**AVAILABLE DATA**
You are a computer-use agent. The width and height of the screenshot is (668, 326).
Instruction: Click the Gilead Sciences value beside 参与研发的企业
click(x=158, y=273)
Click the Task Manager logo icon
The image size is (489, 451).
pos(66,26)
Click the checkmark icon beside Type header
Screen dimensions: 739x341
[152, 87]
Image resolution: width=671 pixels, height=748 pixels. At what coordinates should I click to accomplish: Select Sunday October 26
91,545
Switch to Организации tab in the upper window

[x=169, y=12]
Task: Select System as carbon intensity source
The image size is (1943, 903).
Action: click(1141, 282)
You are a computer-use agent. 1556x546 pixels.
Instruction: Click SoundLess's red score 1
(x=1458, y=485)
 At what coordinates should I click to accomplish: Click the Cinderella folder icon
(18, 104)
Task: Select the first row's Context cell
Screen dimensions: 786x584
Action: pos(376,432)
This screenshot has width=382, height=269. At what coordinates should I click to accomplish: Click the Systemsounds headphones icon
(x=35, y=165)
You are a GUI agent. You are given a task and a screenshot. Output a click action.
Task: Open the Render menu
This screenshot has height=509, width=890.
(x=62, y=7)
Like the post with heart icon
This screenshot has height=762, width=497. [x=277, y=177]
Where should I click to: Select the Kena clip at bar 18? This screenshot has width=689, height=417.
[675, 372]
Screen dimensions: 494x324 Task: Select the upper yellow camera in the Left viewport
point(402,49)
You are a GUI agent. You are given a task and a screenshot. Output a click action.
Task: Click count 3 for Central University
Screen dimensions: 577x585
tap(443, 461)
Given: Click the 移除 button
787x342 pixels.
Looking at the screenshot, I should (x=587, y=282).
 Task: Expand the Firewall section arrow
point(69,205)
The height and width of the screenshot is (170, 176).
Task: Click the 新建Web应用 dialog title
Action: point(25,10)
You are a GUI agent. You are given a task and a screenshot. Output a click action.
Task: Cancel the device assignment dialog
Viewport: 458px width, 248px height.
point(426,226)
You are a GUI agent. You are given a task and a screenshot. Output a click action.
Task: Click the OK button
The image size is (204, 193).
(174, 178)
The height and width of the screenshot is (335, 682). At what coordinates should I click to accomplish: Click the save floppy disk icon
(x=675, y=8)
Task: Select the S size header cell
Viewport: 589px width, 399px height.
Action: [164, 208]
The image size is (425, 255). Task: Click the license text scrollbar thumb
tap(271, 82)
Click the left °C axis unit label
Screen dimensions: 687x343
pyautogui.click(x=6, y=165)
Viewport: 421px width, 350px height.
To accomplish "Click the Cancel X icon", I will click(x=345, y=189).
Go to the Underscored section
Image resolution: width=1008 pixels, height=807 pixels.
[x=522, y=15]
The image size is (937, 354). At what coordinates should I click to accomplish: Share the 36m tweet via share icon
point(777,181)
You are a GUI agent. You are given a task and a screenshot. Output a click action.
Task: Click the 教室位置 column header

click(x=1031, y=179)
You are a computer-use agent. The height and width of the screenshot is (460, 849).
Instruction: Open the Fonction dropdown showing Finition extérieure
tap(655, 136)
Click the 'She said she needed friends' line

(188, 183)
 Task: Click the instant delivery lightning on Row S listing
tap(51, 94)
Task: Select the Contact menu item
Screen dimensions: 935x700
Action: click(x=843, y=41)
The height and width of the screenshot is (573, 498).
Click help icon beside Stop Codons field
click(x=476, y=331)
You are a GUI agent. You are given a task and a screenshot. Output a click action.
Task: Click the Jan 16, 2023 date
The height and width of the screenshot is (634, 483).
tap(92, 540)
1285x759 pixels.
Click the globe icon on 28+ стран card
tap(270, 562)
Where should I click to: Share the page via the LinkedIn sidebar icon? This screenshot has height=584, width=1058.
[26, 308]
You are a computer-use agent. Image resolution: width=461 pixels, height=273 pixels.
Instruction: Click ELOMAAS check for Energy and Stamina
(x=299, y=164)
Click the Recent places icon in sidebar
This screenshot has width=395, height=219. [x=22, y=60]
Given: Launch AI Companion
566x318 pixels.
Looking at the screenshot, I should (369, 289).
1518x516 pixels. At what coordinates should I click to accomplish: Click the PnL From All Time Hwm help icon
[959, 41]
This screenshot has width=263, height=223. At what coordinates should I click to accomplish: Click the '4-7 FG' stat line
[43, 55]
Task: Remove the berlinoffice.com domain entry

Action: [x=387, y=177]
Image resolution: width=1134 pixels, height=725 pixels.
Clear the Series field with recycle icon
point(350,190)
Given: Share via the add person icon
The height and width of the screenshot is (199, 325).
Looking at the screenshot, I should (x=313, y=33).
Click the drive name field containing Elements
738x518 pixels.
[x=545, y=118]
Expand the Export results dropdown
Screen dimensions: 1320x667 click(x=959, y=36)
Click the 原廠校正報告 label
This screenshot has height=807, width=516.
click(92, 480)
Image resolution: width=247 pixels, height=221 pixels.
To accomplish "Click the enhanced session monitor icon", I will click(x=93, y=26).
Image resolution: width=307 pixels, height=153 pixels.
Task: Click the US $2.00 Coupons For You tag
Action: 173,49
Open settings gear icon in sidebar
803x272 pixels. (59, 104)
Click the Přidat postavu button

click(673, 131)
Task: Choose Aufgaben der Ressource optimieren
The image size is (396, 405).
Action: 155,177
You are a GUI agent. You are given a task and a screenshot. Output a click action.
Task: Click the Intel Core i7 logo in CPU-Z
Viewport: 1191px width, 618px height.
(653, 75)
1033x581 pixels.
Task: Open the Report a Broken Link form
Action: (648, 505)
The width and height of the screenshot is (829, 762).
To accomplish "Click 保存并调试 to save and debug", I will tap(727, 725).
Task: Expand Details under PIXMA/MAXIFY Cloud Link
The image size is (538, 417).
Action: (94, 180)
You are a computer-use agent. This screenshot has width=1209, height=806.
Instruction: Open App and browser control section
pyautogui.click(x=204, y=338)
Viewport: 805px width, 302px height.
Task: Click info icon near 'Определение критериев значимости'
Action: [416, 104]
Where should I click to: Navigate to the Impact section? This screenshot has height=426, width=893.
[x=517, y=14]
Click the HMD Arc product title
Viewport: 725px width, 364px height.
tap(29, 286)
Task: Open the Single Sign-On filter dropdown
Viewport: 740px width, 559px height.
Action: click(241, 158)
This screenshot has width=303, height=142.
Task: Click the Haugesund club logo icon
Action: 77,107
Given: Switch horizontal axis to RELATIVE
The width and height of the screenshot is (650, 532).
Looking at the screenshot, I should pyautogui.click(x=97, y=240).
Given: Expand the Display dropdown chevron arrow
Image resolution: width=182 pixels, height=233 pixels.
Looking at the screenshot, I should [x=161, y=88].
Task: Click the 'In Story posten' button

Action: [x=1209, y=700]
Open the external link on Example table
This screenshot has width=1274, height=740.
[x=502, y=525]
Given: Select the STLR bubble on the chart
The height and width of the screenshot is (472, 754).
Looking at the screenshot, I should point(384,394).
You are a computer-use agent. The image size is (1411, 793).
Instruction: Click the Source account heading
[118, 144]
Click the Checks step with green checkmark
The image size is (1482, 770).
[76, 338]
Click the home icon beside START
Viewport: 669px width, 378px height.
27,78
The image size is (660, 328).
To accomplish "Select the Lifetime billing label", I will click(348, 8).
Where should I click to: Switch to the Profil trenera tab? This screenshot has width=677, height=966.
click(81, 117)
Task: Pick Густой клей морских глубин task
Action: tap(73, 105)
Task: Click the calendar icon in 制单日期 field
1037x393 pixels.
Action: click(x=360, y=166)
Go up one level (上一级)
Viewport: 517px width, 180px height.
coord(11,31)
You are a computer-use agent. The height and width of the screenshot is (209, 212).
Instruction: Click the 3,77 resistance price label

**EXERCISE**
What you return must match the listing exactly, with nothing missing.

**REPLY**
You are a computer-use agent. The width and height of the screenshot is (668, 326).
Instruction: Click the Gilead Sciences value beside 参与研发的企业
click(x=158, y=273)
Click the Task Manager logo icon
The image size is (489, 451).
pos(66,26)
Click the checkmark icon beside Type header
Screen dimensions: 739x341
[152, 87]
Image resolution: width=671 pixels, height=748 pixels. At what coordinates should I click to accomplish: Select Sunday October 26
91,545
Switch to Организации tab in the upper window

[x=169, y=12]
Task: Select System as carbon intensity source
The image size is (1943, 903).
Action: click(1141, 282)
You are a computer-use agent. 1556x546 pixels.
Instruction: Click SoundLess's red score 1
(x=1458, y=485)
 At what coordinates should I click to accomplish: Click the Cinderella folder icon
(18, 104)
Task: Select the first row's Context cell
Screen dimensions: 786x584
Action: pos(376,432)
This screenshot has width=382, height=269. At what coordinates should I click to accomplish: Click the Systemsounds headphones icon
(x=35, y=165)
You are a GUI agent. You are given a task and a screenshot. Output a click action.
Task: Open the Render menu
This screenshot has height=509, width=890.
(x=62, y=7)
Like the post with heart icon
This screenshot has height=762, width=497. [x=277, y=177]
Where should I click to: Select the Kena clip at bar 18? This screenshot has width=689, height=417.
[675, 372]
Screen dimensions: 494x324 Task: Select the upper yellow camera in the Left viewport
point(402,49)
You are a GUI agent. You are given a task and a screenshot. Output a click action.
Task: Click count 3 for Central University
Screen dimensions: 577x585
tap(443, 461)
Given: Click the 移除 button
787x342 pixels.
Looking at the screenshot, I should (x=587, y=282).
 Task: Expand the Firewall section arrow
point(69,205)
The height and width of the screenshot is (170, 176).
Task: Click the 新建Web应用 dialog title
Action: point(25,10)
You are a GUI agent. You are given a task and a screenshot. Output a click action.
Task: Cancel the device assignment dialog
Viewport: 458px width, 248px height.
point(426,226)
You are a GUI agent. You are given a task and a screenshot. Output a click action.
Task: Click the OK button
The image size is (204, 193).
(174, 178)
The height and width of the screenshot is (335, 682). At what coordinates should I click to accomplish: Click the save floppy disk icon
(x=675, y=8)
Task: Select the S size header cell
Viewport: 589px width, 399px height.
Action: [164, 208]
The image size is (425, 255). Task: Click the license text scrollbar thumb
tap(271, 82)
Click the left °C axis unit label
Screen dimensions: 687x343
pyautogui.click(x=6, y=165)
Viewport: 421px width, 350px height.
To accomplish "Click the Cancel X icon", I will click(x=345, y=189).
Go to the Underscored section
Image resolution: width=1008 pixels, height=807 pixels.
[x=522, y=15]
The image size is (937, 354). At what coordinates should I click to accomplish: Share the 36m tweet via share icon
point(777,181)
You are a GUI agent. You are given a task and a screenshot. Output a click action.
Task: Click the 教室位置 column header

click(x=1031, y=179)
You are a computer-use agent. The height and width of the screenshot is (460, 849).
Instruction: Open the Fonction dropdown showing Finition extérieure
tap(655, 136)
Click the 'She said she needed friends' line

(188, 183)
 Task: Click the instant delivery lightning on Row S listing
tap(51, 94)
Task: Select the Contact menu item
Screen dimensions: 935x700
Action: click(x=843, y=41)
The height and width of the screenshot is (573, 498).
Click help icon beside Stop Codons field
click(x=476, y=331)
You are a GUI agent. You are given a task and a screenshot. Output a click action.
Task: Click the Jan 16, 2023 date
The height and width of the screenshot is (634, 483).
tap(92, 540)
1285x759 pixels.
Click the globe icon on 28+ стран card
tap(270, 562)
Where should I click to: Share the page via the LinkedIn sidebar icon? This screenshot has height=584, width=1058.
[26, 308]
You are a computer-use agent. Image resolution: width=461 pixels, height=273 pixels.
Instruction: Click ELOMAAS check for Energy and Stamina
(x=299, y=164)
Click the Recent places icon in sidebar
This screenshot has width=395, height=219. [x=22, y=60]
Given: Launch AI Companion
566x318 pixels.
Looking at the screenshot, I should (369, 289).
1518x516 pixels. At what coordinates should I click to accomplish: Click the PnL From All Time Hwm help icon
[959, 41]
This screenshot has width=263, height=223. At what coordinates should I click to accomplish: Click the '4-7 FG' stat line
[43, 55]
Task: Remove the berlinoffice.com domain entry

Action: [x=387, y=177]
Image resolution: width=1134 pixels, height=725 pixels.
Clear the Series field with recycle icon
point(350,190)
Given: Share via the add person icon
The height and width of the screenshot is (199, 325).
Looking at the screenshot, I should (x=313, y=33).
Click the drive name field containing Elements
738x518 pixels.
[x=545, y=118]
Expand the Export results dropdown
Screen dimensions: 1320x667 click(x=959, y=36)
Click the 原廠校正報告 label
This screenshot has height=807, width=516.
click(92, 480)
Image resolution: width=247 pixels, height=221 pixels.
To accomplish "Click the enhanced session monitor icon", I will click(x=93, y=26).
Image resolution: width=307 pixels, height=153 pixels.
Task: Click the US $2.00 Coupons For You tag
Action: 173,49
Open settings gear icon in sidebar
803x272 pixels. (59, 104)
Click the Přidat postavu button

click(673, 131)
Task: Choose Aufgaben der Ressource optimieren
The image size is (396, 405).
Action: 155,177
You are a GUI agent. You are given a task and a screenshot. Output a click action.
Task: Click the Intel Core i7 logo in CPU-Z
Viewport: 1191px width, 618px height.
(653, 75)
1033x581 pixels.
Task: Open the Report a Broken Link form
Action: (648, 505)
The width and height of the screenshot is (829, 762).
To accomplish "Click 保存并调试 to save and debug", I will tap(727, 725).
Task: Expand Details under PIXMA/MAXIFY Cloud Link
The image size is (538, 417).
Action: (94, 180)
You are a computer-use agent. This screenshot has width=1209, height=806.
Instruction: Open App and browser control section
pyautogui.click(x=204, y=338)
Viewport: 805px width, 302px height.
Task: Click info icon near 'Определение критериев значимости'
Action: [416, 104]
Where should I click to: Navigate to the Impact section? This screenshot has height=426, width=893.
[x=517, y=14]
Click the HMD Arc product title
Viewport: 725px width, 364px height.
tap(29, 286)
Task: Open the Single Sign-On filter dropdown
Viewport: 740px width, 559px height.
Action: click(241, 158)
This screenshot has width=303, height=142.
Task: Click the Haugesund club logo icon
Action: 77,107
Given: Switch horizontal axis to RELATIVE
The width and height of the screenshot is (650, 532).
Looking at the screenshot, I should pyautogui.click(x=97, y=240).
Given: Expand the Display dropdown chevron arrow
Image resolution: width=182 pixels, height=233 pixels.
Looking at the screenshot, I should [x=161, y=88].
Task: Click the 'In Story posten' button

Action: [x=1209, y=700]
Open the external link on Example table
This screenshot has width=1274, height=740.
[x=502, y=525]
Given: Select the STLR bubble on the chart
The height and width of the screenshot is (472, 754).
Looking at the screenshot, I should point(384,394).
You are a computer-use agent. The image size is (1411, 793).
Instruction: Click the Source account heading
[118, 144]
Click the Checks step with green checkmark
The image size is (1482, 770).
[76, 338]
Click the home icon beside START
Viewport: 669px width, 378px height.
27,78
The image size is (660, 328).
To accomplish "Select the Lifetime billing label", I will click(348, 8).
Where should I click to: Switch to the Profil trenera tab? This screenshot has width=677, height=966.
click(81, 117)
Task: Pick Густой клей морских глубин task
Action: tap(73, 105)
Task: Click the calendar icon in 制单日期 field
1037x393 pixels.
Action: click(x=360, y=166)
Go up one level (上一级)
Viewport: 517px width, 180px height.
coord(11,31)
You are a computer-use agent. The height and width of the screenshot is (209, 212).
Instruction: Click the 3,77 resistance price label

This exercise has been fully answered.